I went under the console in the driver's footwell the other day because I needed a reminder how friggin uncomfortable that is. I had a few things adding up to make me feel justified in pulling out the binnacle. My low fuel bulb is either burned out or rotated just enough to lose contact, I have a tiny bit of paper caught behind the high beam light that I'd like to remove, my low beam bulb every so often needs a love tap on top of the binnacle to come on and the tach needle is bouncing from time to time. I also had a new hood release lever bracket to put in while I was under there.
I got the bracket for the hood lever in and thanks to Dana for the reminder on getting that cable aligned so it isn't rubbing. I looked around seeing if I could find this infamous ground wire connection that (I think) goes up and becomes the ground on the white connector on the cluster. It sure seems like this is it here in the photo:
IMG_0300.jpg
That single white plastic connector looks a little like the inline fuse holders, but it's nothing more than a single wire connector with the two ends much like what is inside other connectors (bulkhead connectors for example). And it's the ground coming down from the instrument cluster. I wiggled it open, initially thinking it had a 'push and turn' type lock, but it doesn't.
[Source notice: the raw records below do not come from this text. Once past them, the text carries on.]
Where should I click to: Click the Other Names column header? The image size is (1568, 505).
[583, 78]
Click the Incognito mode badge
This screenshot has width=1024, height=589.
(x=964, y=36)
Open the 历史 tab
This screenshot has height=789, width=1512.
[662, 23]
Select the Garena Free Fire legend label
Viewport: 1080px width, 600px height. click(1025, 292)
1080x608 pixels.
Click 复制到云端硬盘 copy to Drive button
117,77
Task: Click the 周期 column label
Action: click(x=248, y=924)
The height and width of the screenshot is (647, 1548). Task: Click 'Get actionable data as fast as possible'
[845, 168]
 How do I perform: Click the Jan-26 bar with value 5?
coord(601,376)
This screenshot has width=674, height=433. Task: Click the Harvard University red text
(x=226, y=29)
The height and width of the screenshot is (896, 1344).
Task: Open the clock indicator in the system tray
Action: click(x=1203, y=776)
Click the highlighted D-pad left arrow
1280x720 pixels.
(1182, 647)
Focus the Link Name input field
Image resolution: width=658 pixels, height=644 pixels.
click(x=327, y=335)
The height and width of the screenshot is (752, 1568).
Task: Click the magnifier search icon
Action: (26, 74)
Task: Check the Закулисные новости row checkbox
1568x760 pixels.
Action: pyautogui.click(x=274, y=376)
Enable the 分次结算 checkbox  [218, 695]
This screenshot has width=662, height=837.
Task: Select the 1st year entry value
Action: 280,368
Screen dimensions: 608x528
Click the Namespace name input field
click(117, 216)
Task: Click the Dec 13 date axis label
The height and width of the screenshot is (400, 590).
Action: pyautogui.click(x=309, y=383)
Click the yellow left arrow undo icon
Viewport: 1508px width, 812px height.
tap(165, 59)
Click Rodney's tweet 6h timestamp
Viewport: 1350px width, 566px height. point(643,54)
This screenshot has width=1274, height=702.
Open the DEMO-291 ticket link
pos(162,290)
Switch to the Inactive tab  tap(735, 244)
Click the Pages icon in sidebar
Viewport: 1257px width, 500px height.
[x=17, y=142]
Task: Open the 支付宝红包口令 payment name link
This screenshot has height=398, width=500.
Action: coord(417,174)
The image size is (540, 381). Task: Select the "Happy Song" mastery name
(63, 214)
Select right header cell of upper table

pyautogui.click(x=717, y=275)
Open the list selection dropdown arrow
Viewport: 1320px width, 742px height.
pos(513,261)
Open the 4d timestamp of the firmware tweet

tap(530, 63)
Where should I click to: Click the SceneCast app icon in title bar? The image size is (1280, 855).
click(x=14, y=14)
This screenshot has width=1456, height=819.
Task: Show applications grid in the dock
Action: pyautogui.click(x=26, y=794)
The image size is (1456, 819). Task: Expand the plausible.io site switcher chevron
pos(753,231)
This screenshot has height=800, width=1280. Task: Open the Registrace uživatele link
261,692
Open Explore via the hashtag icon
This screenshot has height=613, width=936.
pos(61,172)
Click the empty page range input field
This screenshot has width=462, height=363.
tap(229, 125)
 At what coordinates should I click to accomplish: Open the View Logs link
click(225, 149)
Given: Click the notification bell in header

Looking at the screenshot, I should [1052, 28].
It just pulls apart. It had some crusty stuff flake out when I did this. I cleaned it up, put it back in, realized how bad my back hurts from lying upside down in that position, and so decided to just see if that ground connection made much difference.
Booyah. My tach needle stopped bouncing. Friggin sweet. The low beam bulb doesn't hesitate coming on now either.
I did notice just at the end of the drive I went on that my tach needle will bounce a little (much less and different than what it was doing before) but only when you are flooring it, have the WOT switches engaged, and the RPMs are getting quite high at 4-5,000 or so. So maybe some other ground too back there that is getting overloaded in those full throttle, high rev conditions.
Nice to get that day to day bouncing tach needle crap sorted out though. And it was ground wire related. Wow, what a shocker that was lol.